The compliance metrics:

d'Artagnan did not worry about the duel waiting for him at 2PM with Aramis since he knew he probably would be dead by this time due to his duel with Porthos scheduled at 1PM. I am more worried about hackers than auditors, so I do not have metrics for this area yet. (okay: being in compliance with a the regulatory guidelines whatever their real meaning is.)

Summary – how to prove to your sponsor that you reached the goal?

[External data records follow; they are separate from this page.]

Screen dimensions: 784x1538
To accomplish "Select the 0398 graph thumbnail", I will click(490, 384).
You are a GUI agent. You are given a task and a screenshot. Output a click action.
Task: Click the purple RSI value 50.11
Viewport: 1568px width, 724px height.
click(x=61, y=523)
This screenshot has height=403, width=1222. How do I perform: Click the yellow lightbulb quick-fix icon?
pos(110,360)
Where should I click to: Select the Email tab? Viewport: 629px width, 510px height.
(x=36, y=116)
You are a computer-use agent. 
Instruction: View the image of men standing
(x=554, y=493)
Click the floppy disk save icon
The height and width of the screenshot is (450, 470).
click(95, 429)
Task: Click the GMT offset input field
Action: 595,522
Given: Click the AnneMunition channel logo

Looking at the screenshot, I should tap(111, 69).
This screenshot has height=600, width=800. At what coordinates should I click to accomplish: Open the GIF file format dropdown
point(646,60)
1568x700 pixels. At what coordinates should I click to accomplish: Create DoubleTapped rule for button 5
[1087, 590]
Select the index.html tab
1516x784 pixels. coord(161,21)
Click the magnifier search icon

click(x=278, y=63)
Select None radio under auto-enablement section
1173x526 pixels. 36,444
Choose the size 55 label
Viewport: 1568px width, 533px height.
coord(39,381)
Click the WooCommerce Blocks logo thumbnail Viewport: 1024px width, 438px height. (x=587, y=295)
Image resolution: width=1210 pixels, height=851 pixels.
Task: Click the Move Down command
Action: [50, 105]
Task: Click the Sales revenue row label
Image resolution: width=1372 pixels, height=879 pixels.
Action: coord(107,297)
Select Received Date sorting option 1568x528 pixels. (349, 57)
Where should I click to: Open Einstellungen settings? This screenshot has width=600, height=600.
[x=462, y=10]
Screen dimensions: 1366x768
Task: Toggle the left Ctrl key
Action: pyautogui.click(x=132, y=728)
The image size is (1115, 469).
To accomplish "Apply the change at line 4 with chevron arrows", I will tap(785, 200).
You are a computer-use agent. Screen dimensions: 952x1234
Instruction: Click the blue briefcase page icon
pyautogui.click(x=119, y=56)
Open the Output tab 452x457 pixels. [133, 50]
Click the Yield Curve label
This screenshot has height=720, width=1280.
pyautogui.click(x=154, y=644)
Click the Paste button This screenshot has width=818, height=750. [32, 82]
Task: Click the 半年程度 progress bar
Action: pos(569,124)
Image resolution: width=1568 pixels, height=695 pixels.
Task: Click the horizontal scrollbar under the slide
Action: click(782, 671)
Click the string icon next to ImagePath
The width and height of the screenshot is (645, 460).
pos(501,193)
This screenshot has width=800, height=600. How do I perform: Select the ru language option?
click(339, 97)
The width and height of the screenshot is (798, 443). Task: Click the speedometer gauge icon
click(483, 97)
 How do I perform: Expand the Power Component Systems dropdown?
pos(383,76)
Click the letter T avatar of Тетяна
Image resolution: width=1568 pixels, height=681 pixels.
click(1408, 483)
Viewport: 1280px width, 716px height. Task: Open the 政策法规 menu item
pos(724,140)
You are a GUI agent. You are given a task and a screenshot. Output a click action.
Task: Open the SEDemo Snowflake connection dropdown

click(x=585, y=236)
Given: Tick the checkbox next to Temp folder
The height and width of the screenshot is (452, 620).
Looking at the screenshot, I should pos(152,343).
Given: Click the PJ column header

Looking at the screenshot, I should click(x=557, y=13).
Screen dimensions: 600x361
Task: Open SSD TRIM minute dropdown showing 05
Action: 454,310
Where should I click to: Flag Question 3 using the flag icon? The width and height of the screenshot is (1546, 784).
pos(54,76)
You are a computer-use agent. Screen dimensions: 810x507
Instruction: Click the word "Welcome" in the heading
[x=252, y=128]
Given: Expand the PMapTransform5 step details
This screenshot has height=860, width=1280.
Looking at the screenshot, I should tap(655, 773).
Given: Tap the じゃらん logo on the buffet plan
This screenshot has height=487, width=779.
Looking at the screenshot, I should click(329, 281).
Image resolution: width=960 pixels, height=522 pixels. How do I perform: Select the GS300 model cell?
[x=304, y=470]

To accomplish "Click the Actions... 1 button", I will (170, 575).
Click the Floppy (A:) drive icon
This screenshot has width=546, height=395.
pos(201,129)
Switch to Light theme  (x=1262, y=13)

The next paragraphs might look weird after pages spent on defining them: these metrics are less relevant compared to what they miss to capture since they cannot measure it: the impact of the knock-on effects of a good cloud implementation. As Roy Amara put it: “We tend to overestimate the effect of a technology in the short run and underestimate the effect in the long run.” I am convinced that cloud computing is going to have a profound effect on how we do computing in the future.  It is not an end into itself but an enabler, and we surely do not comprehend all of its implications since it’s hard to notice things in a system that we are part of and it’s hard to notice the incremental change because it lacks stark contrast YET. As always, I will be happy to learn your feedback.